By Carl Howell
9 x 11 inches
Full color throughout
Pub date: August 2015
History / Kentucky
Carton Qty: 13
Kentucky in the Early 1900s: A Postcard Tribute provides a unique and intriguing glimpse into the history of the Commonwealth of Kentucky.
The images included in this book have been selected from an extensive collection of vintage postcards assembled over the last 35 years by Carl Howell, of Hodgenville, Kentucky. They provide rare insight into the lives of ordinary Kentuckians in the early 20th century. Viewed in their entirety, they reveal a panorama of subjects that shows who we were, what we valued, and what we accomplished.
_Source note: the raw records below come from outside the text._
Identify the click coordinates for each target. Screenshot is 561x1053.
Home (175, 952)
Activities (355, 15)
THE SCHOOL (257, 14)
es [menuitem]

During the Golden Age of Postcards, photographers took pictures of cars and trolleys, mines, courthouses, firefighters, county fairs, trains and depots, sports teams, businesses, special events and everyday lives. People regularly bought and mailed postcards, often with handwritten notes about the places and events depicted on the cards.
Howell, a renowned and respected postcard authority, has written detailed narratives about all of the images he has included.
This well-researched book makes a unique and lasting contribution to literature about Kentucky's history and people, and will appeal to history buffs, photographers, and anyone interested in the Commonwealth of Kentucky and its heritage.
About the Author
Carl Howell is known statewide as Kentucky's premier vintage postcard collector. He has co-authored three Kentucky county history books which are illustrated by his extensive postcard collection and, in 2003, he authored a volume entitled, Lincoln's Kentucky Years.
Mr. Howell graduated from LaRue County High School in 1959. He majored in English and received a Bachelor of Arts degree from Georgetown College in 1963, and a Doctor of Jurisprudence degree from the University of Kentucky College of Law in 1966.
In December 1966, after receiving training in Quantico, Virginia, and Washington, DC, he received his appointment as a special agent in the Federal Bureau of Investigation. He served in this capacity in Buffalo, New York, and New York City from 1966 to 1969.
In his early professional legal career, he served as Hodgenville City Judge and Hodgenville City Attorney, prior to implementation of the statewide district court system. He was appointed Master Commissioner of LaRue Circuit Court in 1992 and served in that capacity for over 20 years. He retired from the practice of law in 2014 after 45 years of service.
Mr. Howell is a Lincoln historian and archivist and is a frequent speaker at historical events and area club meetings. He is a member of the Kentucky Historical Society and the Sherwood Historical Society. He established the first Lincoln Days Art Contest in Hodgenville in 1973, which has been a staple at every Lincoln Days Celebration thereafter. He served on the advisory board of the Abraham Lincoln Bicentennial Commission. He is president of Preservation of Lincoln's Kentucky Heritage, Inc., a non-profit corporation which was instrumental in purchasing the Abraham Lincoln Boyhood Home at Knob Creek Farm, and he gave the keynote address at the deed transfer ceremony on February 12, 2002. As president, he also served in the selection of the sculpture group responsible for creating The Boy Lincoln, a bronze statue which was unveiled on the square in Hodgenville on May 31, 2008.
In 2008, he received an award for his contribution to LaRue County High School athletics in baseball (1955-1959); and in 2011, he received the LaRue County Board of Education Distinguished Alumni Award in recognition of outstanding achievement since graduation from LCHS.
Mr. Howell has five daughters and is married to Sharon Howell. Together they share eleven grandchildren. He and Sharon reside in Hodgenville, Kentucky, and are active members of LaRue Baptist Church.